» Excerpt provided
......
Yes, this is exactly what I was trying to point out.

> In fact, I think the problem is worse than Jan is pointing out,
> because it's not enough that vfs_fq_alloc_space() is calling
> mark_inode_dirty(), since that only sets I_DIRTY_SYNC. When we touch
> i_size or i_block[], we need to make sure that I_DIRTY_DATASYNC is
> set, so that fdatasync() will force a commit.
Actually no. mark_inode_dirty() dirties inode with I_DIRTY ==
(I_DIRTY_SYNC | I_DIRTY_DATASYNC | I_DIRTY_PAGES) so it happens to work.
The fact that quota *could* dirty the inode with I_DIRTY_SYNC only
is right but that's a separate issue.

> I think the right thing to do is to create an
> _ext[34]_mark_inode_dirty() which takes an extra argument, which
> controls whether or not we set I_DIRTY_SYNC or I_DIRTY_DATASYNC. In
> fact, most of the time, we want to be setting I_DIRTY_DATASYNC, so we
> should probably have ext[34]_mark_inode_dirty() call
> _ext[34]_mark_inode_dirty() with I_DIRTY_DATASYNC, and then create a
> ext[34]_mark_inode_nodatasync() version passes in I_DIRTY_SYNC.
......
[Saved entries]
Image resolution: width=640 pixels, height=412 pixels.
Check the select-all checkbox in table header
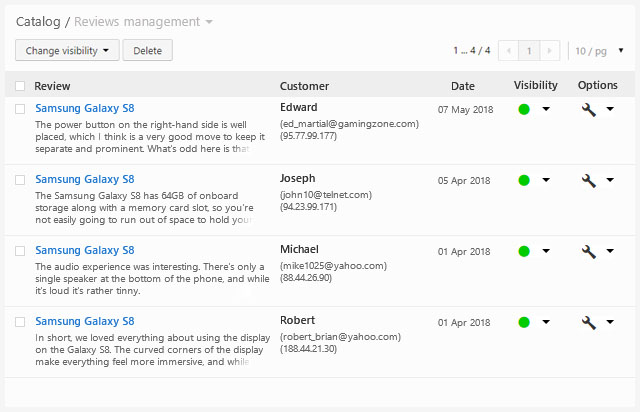[x=21, y=86]
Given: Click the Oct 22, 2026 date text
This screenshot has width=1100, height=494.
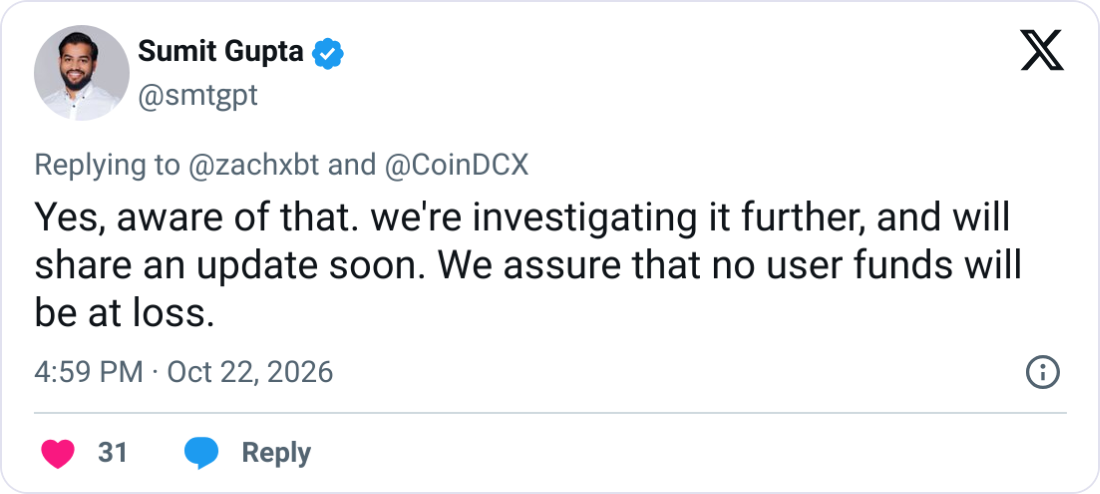Looking at the screenshot, I should pos(250,372).
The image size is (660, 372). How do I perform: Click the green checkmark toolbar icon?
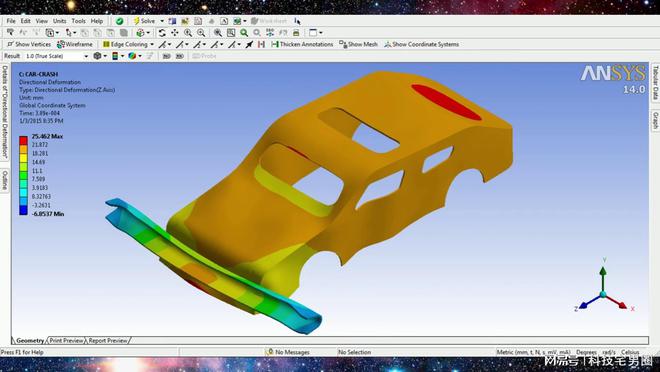click(120, 21)
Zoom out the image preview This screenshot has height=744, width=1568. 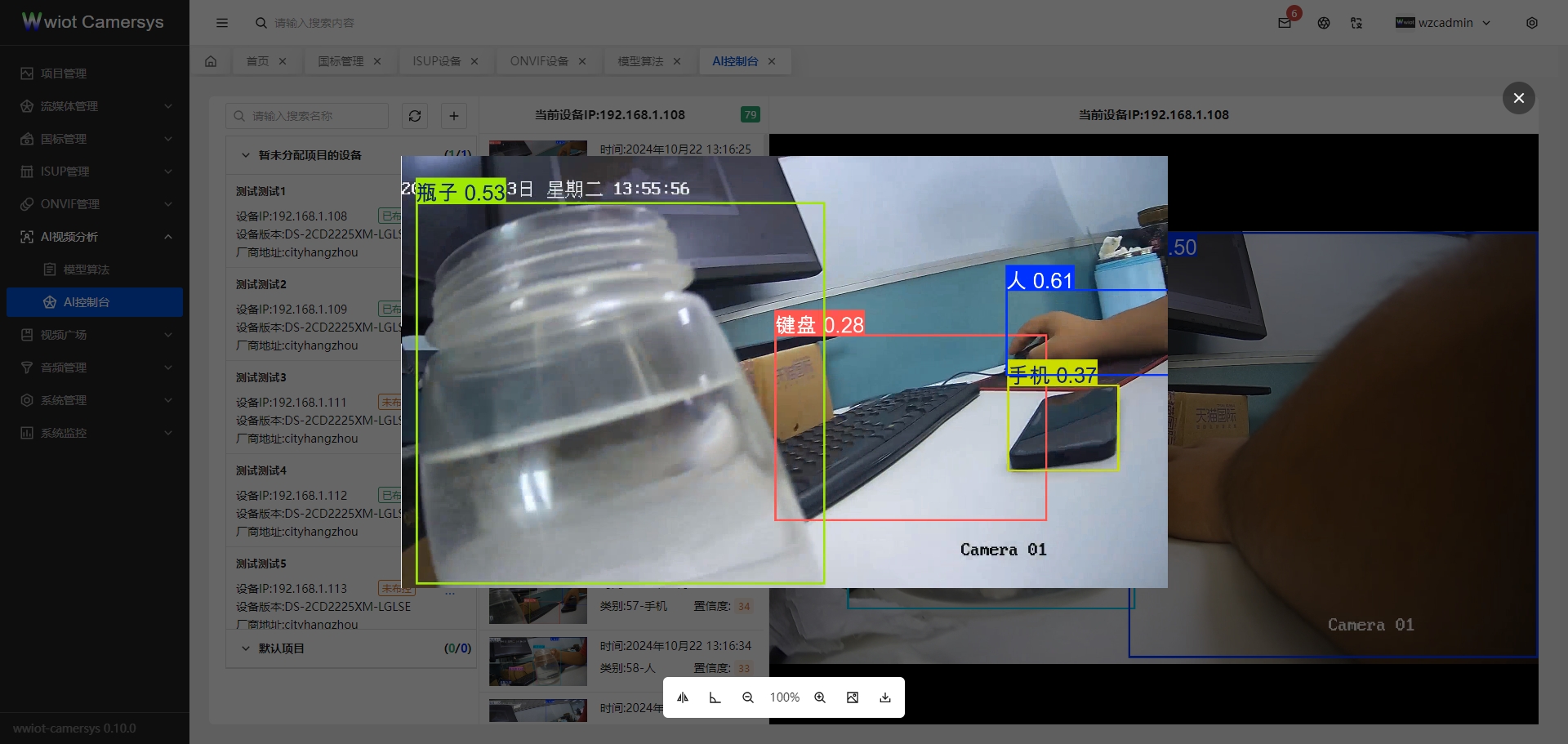click(748, 697)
......
» Work to complete
- 1) Condense the paragraph of the excerpt beginning "Actually no." into two short sentences that keep its main facts.
- 2) Duplicate the passage of the excerpt from "Yes, this is" to "force a commit.".
- 3) For each statement, say yes or no depending on whether the excerpt agrees, and quote the words from it that decide: (a) The reply says mark_inode_dirty() sets only I_DIRTY_SYNC. (b) The quoted proposal calls for an _ext[34]_mark_inode_dirty() with an extra argument. (c) The quoted proposal says I_DIRTY_SYNC is what should be set most of the time.
Rely only on the excerpt when answering.

» Solved tasks
- 1) mark_inode_dirty() dirties the inode with I_DIRTY, which equals I_DIRTY_SYNC | I_DIRTY_DATASYNC | I_DIRTY_PAGES, so it happens to work. Quota could dirty the inode with I_DIRTY_SYNC only, but that is a separate issue.

- 2)
Yes, this is exactly what I was trying to point out.

> In fact, I think the problem is worse than Jan is pointing out,
> because it's not enough that vfs_fq_alloc_space() is calling
> mark_inode_dirty(), since that only sets I_DIRTY_SYNC. When we touch
> i_size or i_block[], we need to make sure that I_DIRTY_DATASYNC is
> set, so that fdatasync() will force a commit.

- 3)
(a) No: "mark_inode_dirty() dirties inode with I_DIRTY == (I_DIRTY_SYNC | I_DIRTY_DATASYNC | I_DIRTY_PAGES)"
(b) Yes: "_ext[34]_mark_inode_dirty() which takes an extra argument"
(c) No: "most of the time, we want to be setting I_DIRTY_DATASYNC"